Die Europäer werfen Russland vor, wegen der Wirtschaftskrise seit dem vergangenen November Schutzzölle für zahlreiche EU-Exportartikel zu erheben – darunter Autos, Stahlprodukte, Milch und Butter. Allerdings ist die Erwartung gering, dass Russland in dem Streit um die Zölle große Zugeständnisse macht.

Georgien

Der Georgien-Krieg vom vergangenen Sommer belastet das Verhältnis zwischen der EU und Russland weiter. Zwar haben sich die Beziehungen neun Monate nach dem Konflikt im August wieder entspannt. Die EU verlangt aber weiterhin, dass sich russische Truppen aus den abtrünnigen georgischen Regionen Abchasien und Südossetien gemäß dem von der EU vermittelten Waffenstillstand zurückziehen.

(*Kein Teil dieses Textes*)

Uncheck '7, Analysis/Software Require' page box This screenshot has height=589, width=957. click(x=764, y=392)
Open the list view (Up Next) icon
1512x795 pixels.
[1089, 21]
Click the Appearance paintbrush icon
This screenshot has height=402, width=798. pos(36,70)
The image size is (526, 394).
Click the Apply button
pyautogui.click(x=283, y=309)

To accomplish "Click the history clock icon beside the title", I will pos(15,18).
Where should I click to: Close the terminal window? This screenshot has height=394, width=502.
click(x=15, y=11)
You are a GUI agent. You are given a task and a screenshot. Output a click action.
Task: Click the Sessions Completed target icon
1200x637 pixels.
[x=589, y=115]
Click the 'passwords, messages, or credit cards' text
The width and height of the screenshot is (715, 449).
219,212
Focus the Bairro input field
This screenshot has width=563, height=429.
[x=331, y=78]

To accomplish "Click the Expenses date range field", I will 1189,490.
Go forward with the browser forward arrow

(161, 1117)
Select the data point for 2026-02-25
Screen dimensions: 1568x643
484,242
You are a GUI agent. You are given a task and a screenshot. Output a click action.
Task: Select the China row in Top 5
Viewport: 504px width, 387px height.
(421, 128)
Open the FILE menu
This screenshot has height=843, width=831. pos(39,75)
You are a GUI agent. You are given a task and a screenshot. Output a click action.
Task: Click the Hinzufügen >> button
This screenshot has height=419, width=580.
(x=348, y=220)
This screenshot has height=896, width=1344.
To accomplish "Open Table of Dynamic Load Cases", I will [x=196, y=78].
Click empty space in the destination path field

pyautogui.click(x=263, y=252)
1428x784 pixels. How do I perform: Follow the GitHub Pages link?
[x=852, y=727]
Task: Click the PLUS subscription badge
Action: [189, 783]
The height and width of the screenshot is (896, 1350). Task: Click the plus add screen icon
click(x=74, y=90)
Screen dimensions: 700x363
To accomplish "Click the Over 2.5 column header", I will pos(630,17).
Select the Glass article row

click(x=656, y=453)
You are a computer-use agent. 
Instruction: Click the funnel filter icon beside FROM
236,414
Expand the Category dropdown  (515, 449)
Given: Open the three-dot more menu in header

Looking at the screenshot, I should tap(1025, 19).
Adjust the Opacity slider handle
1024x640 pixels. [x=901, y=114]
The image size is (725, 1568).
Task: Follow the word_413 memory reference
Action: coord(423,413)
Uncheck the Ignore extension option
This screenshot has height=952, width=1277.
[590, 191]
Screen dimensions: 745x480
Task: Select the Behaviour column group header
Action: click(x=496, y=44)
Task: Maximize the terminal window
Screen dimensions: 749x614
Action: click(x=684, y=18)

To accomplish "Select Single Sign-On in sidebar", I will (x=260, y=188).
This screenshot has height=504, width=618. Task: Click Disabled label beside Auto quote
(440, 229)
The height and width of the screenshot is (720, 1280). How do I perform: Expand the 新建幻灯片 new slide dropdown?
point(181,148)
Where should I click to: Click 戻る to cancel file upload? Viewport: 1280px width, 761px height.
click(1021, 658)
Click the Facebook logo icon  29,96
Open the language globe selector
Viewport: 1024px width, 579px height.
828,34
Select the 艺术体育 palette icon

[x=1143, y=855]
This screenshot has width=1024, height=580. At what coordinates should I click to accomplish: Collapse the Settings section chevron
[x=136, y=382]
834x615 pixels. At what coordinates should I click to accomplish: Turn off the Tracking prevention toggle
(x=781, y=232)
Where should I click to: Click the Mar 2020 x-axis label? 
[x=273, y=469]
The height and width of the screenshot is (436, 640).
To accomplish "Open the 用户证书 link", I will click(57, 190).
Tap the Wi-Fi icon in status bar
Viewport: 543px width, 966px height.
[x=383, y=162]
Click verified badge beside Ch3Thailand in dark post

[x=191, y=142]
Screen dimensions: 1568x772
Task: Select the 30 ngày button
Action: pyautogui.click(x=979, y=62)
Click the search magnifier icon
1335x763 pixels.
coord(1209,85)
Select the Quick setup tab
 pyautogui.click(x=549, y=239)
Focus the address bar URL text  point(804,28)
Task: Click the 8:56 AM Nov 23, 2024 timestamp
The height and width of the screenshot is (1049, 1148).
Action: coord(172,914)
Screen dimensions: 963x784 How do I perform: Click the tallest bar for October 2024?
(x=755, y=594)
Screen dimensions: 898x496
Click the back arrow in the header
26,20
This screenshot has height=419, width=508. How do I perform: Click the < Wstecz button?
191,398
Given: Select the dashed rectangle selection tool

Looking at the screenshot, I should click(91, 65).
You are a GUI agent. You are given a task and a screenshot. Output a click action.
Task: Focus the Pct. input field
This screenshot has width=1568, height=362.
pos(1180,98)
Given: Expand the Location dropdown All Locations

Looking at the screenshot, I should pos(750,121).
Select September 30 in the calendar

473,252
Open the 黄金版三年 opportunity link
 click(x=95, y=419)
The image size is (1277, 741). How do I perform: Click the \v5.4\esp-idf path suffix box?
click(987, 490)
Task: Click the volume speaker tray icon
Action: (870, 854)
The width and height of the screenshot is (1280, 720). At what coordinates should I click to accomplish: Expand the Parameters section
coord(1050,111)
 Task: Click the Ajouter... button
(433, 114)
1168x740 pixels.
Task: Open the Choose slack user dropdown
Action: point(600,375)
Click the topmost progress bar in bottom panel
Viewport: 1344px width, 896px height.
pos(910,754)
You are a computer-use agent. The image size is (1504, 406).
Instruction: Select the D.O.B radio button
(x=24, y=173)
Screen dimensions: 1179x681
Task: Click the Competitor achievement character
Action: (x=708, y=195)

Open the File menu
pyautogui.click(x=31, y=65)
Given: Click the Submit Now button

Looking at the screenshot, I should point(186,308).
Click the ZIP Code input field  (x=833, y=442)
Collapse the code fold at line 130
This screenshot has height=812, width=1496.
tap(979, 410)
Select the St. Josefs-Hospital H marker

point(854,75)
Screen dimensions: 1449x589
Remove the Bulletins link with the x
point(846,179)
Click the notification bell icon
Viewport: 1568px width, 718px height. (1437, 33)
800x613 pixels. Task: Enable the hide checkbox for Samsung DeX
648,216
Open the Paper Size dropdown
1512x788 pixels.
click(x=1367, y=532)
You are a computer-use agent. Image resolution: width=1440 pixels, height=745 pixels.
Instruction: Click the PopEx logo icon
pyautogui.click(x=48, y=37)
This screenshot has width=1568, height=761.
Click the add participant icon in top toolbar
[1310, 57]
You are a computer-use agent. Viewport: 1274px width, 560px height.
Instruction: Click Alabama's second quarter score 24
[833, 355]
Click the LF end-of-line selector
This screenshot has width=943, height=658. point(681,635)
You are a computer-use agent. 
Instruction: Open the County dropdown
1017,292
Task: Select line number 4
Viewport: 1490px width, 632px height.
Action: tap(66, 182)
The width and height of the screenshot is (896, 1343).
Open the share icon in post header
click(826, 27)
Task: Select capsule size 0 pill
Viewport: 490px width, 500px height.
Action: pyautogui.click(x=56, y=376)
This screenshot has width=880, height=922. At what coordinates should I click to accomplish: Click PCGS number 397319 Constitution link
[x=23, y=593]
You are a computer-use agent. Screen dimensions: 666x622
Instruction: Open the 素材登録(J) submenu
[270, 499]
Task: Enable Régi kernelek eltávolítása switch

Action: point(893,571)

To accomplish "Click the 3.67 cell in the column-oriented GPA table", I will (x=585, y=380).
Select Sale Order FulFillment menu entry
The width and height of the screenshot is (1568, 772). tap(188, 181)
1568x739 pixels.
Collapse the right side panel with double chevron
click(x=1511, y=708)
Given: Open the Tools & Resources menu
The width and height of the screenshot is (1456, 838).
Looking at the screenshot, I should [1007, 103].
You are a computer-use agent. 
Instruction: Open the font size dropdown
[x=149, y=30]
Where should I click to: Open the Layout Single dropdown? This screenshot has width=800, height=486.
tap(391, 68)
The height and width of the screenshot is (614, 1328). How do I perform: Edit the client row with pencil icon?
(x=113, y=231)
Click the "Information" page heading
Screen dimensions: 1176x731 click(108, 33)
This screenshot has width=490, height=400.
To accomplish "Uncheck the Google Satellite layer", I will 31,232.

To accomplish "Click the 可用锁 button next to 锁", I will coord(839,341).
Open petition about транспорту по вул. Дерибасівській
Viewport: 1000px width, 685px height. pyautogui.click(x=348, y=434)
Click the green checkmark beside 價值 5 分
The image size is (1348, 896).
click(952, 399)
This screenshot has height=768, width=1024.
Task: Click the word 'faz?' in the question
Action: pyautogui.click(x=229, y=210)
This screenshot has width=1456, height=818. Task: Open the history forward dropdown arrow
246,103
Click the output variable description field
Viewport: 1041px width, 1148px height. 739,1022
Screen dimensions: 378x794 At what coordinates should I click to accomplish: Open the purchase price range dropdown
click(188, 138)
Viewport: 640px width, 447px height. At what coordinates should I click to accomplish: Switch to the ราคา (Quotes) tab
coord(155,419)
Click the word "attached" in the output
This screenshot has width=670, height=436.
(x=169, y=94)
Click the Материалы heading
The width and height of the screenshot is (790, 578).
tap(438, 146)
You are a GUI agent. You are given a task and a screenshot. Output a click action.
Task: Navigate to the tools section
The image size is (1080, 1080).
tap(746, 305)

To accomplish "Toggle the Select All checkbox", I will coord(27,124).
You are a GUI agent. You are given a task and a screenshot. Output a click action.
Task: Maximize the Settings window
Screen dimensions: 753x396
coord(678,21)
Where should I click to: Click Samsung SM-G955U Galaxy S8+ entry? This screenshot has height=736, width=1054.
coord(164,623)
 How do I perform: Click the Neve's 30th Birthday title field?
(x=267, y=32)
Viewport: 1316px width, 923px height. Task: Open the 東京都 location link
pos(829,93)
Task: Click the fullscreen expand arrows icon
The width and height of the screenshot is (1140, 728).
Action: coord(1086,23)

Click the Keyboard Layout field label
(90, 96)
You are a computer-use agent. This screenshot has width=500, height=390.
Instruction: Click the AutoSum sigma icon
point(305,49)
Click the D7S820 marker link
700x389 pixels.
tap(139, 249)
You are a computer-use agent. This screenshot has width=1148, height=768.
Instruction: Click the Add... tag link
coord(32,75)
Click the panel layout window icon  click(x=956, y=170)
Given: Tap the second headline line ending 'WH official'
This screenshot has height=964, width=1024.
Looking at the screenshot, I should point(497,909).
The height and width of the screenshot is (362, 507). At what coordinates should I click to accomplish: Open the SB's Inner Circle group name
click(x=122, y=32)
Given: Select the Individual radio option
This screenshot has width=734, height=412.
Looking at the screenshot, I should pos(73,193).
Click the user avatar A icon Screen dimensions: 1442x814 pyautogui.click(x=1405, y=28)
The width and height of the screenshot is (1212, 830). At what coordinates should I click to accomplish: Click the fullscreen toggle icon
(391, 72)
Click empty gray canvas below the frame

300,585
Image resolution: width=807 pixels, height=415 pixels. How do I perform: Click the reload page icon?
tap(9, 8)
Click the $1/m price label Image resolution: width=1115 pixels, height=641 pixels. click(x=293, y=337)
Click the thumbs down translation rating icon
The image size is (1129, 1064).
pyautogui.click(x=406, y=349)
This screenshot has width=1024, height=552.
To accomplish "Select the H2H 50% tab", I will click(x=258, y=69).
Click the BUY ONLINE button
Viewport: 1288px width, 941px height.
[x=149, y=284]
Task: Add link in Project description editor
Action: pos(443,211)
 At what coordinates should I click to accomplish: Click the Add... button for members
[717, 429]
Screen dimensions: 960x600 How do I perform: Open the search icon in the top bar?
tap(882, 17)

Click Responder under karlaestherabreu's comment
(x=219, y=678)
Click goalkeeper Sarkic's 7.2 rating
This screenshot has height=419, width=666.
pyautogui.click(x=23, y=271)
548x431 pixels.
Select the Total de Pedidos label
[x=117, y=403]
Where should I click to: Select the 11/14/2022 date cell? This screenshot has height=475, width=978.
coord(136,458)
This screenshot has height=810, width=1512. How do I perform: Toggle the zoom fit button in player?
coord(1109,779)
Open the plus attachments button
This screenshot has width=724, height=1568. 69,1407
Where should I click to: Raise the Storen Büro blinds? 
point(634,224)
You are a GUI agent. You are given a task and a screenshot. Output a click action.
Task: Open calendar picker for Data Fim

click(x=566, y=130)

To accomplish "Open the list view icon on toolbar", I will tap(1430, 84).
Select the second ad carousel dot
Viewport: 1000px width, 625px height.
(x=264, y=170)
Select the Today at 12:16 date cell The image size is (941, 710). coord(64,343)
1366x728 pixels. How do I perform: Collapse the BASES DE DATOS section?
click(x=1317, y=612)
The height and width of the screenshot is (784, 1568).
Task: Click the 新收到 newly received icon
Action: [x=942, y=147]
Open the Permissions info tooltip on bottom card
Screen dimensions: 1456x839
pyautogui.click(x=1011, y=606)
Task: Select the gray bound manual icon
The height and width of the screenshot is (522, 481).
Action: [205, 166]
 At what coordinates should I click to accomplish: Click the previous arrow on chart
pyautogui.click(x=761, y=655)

Dagegen möchte die russische Seite bei dem Treffen im Fernen Osten die Unruhen in Moldawien vom April ansprechen. Moskau wirft dem EU-Mitglied Rumänien vor, die Proteste gegen den Wahlsieg der Kommunisten in der Ex-Sowjetrepublik angeheizt zu haben.

Sicherheitspolitik

Medwedew hatte im vergangenen Jahr eine neue euro-atlantische Sicherheitsarchitektur vorgeschlagen – offenkundig auch als Alternative zur Nato. Der Kremlchef erwartet beim Gipfel die Unterstützung der Europäer für sein Projekt. Die EU kritisiert allerdings, dass Medwedews Vorschlag bislang unausgegoren sei.